Positioning is a wonderful thing.
I remember working at Sonlight when we had a drawn-out discussion on how we should position the company. The owner had for years been defending himself against smaller competitors. But his reading had persuaded him to a new point of view: to go on the offensive and attack the market leader.
With this new perspective, I suggested an aggressive positioning statement: "Forget Boring Textbooks." Although it was much loved, it was never used. Everyone thought it was too aggressive, even though we were not targeting a single competitor, merely a segment of the market.
So imagine my shock and delight when I came across a Qwest ad in the Rocky Mountain News that said: "Don't get Comcastuck." The ad went on to describe three different ways you could get stuck by switching to Comcast. (Qwest has been hemmorhaging customers to Comcast for the last year or two.)

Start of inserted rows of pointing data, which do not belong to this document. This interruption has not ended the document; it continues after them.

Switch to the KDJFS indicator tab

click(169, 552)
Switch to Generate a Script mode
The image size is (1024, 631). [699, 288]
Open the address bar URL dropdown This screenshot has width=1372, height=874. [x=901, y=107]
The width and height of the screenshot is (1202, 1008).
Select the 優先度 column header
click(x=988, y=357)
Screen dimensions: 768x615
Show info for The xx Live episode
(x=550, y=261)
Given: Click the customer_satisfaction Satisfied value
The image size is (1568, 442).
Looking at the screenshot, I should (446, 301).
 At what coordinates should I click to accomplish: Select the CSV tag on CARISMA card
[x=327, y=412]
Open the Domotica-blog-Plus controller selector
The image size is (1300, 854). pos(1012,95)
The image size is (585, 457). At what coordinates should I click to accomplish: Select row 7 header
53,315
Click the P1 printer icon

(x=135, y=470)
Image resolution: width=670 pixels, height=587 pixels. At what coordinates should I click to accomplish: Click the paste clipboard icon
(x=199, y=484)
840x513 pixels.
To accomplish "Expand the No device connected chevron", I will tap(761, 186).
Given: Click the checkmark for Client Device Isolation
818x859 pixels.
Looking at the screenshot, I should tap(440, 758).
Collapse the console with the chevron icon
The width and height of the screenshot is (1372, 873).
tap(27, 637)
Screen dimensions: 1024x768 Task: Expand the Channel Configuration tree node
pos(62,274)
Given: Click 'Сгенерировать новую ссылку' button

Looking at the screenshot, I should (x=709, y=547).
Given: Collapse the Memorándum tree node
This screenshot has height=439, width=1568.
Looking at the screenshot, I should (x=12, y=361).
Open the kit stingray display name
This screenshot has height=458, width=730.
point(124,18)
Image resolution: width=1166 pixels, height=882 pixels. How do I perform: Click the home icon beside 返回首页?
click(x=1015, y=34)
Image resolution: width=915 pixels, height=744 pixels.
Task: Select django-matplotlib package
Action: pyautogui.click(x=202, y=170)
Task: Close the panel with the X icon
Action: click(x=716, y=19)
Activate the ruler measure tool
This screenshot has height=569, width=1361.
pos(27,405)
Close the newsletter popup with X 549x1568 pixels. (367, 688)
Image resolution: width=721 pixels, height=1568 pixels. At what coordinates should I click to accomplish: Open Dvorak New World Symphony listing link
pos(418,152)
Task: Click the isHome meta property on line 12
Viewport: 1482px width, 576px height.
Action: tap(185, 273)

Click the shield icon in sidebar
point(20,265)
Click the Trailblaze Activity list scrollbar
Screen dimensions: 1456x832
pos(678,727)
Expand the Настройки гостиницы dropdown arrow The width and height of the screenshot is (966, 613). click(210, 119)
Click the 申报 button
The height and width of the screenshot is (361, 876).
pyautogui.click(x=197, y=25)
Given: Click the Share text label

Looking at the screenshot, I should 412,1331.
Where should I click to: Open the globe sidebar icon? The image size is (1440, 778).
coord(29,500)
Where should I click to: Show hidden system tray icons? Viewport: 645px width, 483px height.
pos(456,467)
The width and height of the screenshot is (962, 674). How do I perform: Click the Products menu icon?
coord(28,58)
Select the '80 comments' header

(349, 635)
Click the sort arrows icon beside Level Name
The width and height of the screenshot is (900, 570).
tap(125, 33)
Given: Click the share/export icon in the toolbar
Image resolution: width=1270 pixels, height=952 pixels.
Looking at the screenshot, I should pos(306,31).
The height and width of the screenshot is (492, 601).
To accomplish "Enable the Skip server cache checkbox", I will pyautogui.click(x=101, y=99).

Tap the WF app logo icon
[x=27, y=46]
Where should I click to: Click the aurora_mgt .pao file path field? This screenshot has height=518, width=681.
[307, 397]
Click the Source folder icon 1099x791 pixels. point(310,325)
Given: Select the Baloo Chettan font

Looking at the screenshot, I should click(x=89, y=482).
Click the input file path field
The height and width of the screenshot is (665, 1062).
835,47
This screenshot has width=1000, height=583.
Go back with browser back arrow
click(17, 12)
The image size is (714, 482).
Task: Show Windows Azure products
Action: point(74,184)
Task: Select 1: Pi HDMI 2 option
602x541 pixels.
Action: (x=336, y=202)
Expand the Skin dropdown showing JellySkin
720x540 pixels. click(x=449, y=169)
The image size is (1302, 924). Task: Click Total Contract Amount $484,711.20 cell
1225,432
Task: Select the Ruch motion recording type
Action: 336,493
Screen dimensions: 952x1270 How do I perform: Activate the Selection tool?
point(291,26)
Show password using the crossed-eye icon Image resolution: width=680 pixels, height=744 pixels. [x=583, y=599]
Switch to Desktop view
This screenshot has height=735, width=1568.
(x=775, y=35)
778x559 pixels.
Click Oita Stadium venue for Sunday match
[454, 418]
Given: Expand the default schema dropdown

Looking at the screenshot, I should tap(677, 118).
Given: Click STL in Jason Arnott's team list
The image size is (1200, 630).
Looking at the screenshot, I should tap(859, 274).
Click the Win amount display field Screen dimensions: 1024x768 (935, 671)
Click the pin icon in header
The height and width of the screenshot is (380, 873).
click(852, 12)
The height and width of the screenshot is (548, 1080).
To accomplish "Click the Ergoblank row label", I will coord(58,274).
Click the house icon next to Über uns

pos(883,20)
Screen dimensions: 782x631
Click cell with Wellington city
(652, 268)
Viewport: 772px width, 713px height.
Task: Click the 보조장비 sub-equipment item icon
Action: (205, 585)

This is not the only "attack the market leader" ad I've seen in my paper. The Burt family of car dealerships has recently taken up the cause against the various "GO" dealerships, which are owned by AutoNation. Their headline: "Pass GO. Stop at Burt."
I assume Burt's ads have been successful. At least two others have copied him with similar attack ads targeting the GO chain of dealerships.
Here's the thing. Consumers are overwhelmed with marketing messages. You have to break through the clutter. And an aggressive, controversial ad that targets the market leader does just that.
Will some people be offended? Sure. Is it a cost worth paying to polarize the market and attract new customers? I'll let you be the judge of that.